As mentioned, Islamic Jihad is not even one of the parties involved in the current factional disputes, so the "desperation" and having "no choice", as we've heard previously for the justification of such unjustifiable crimes against humanity (yep, check with Amnesty), do not really explain the situation now either. There is always another option, something that doesn't involve in the intentional targeting of innocent civilians in pizzerias, nightclubs, buses, or bakeries. This is not desperation, this is not an accident; this is the conscious, premeditated targeting of innocents.

The only true explanation is as it always was - that indeed terrorist bombings such as today's are indeed the result of an occupation, however not "the occupation" that Israel is daily blamed for.
The occuption that is to blame here is the occupation of the minds of the Palestinian people, particularly the youth, with ideologies of Islamist expansion or of a Nasserist view of the Arab world.
This
is the occupation that exists that threatens the future of the region and, until this is recognised by the world at large, there will be no sustainable solution to the problems that have developed over the last half-century.
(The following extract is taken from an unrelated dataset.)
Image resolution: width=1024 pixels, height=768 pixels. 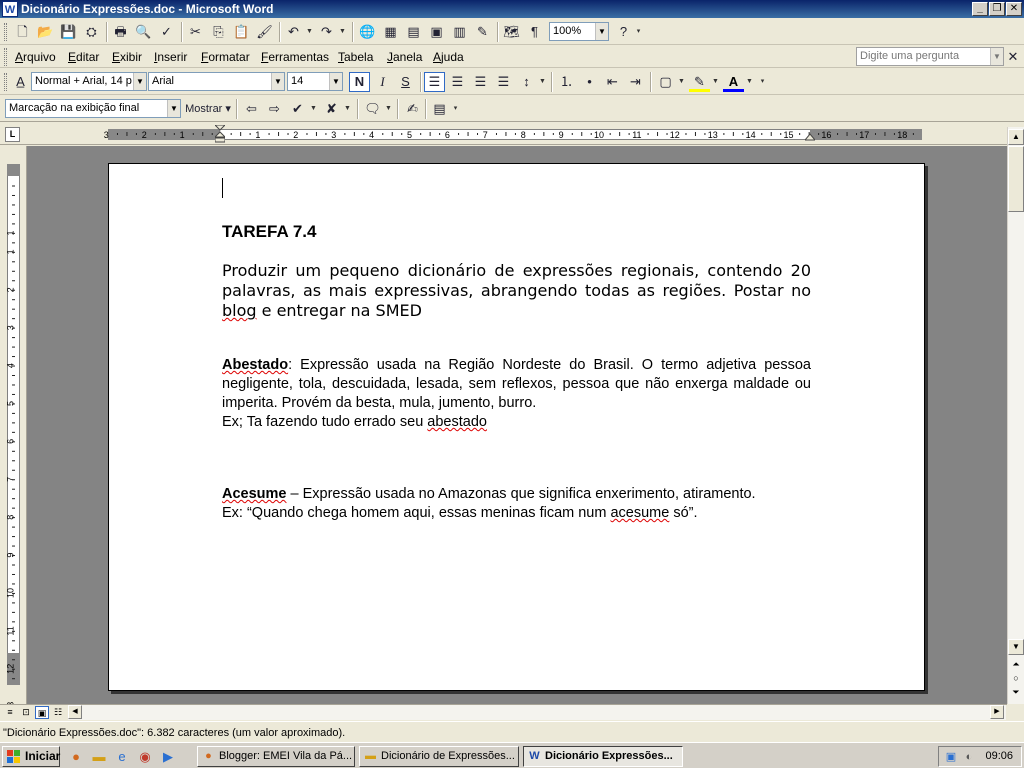 What do you see at coordinates (997, 9) in the screenshot?
I see `restore-button: ❐` at bounding box center [997, 9].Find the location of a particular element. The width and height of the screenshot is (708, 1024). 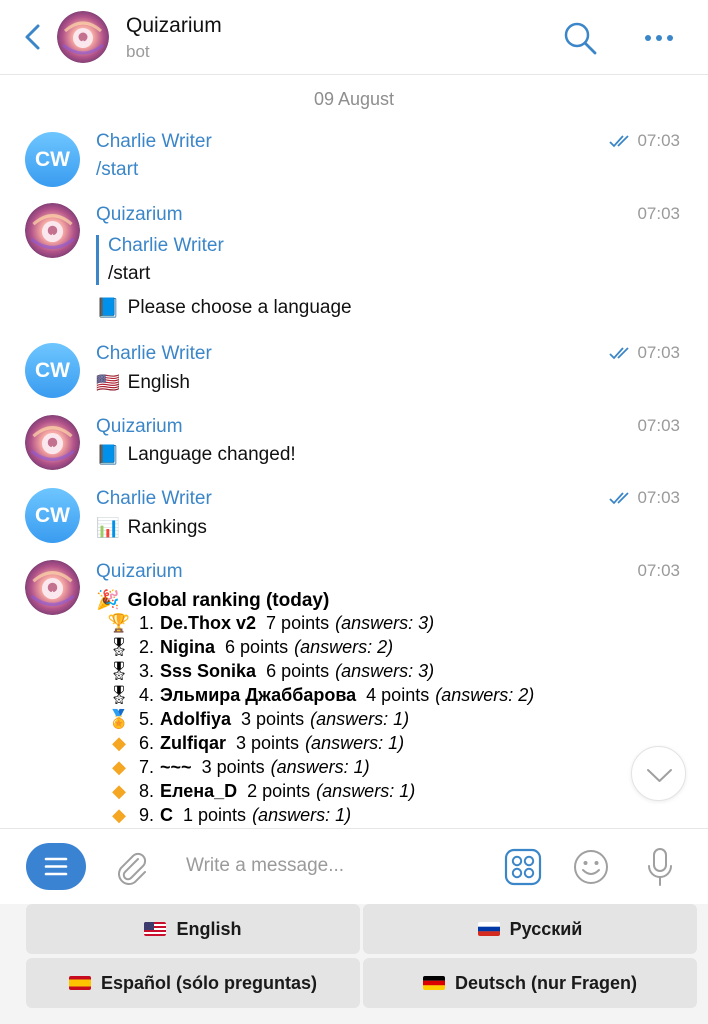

Regardless, todays events are now the reality of the world and my day and, for some reason, it's had a much greater impact on me than the last time I was here when a bomb went off, despite the prior having been a much a larger bomb. For the first time in many years I recited Psalm 20 and would request, whatever you believe and whomever you are, that you do something equivalent.
Wherever we are in the world, and whatever we believe, may our thoughts and prayers be with the people of the region and Am Yisrael for a peaceful future for all of us.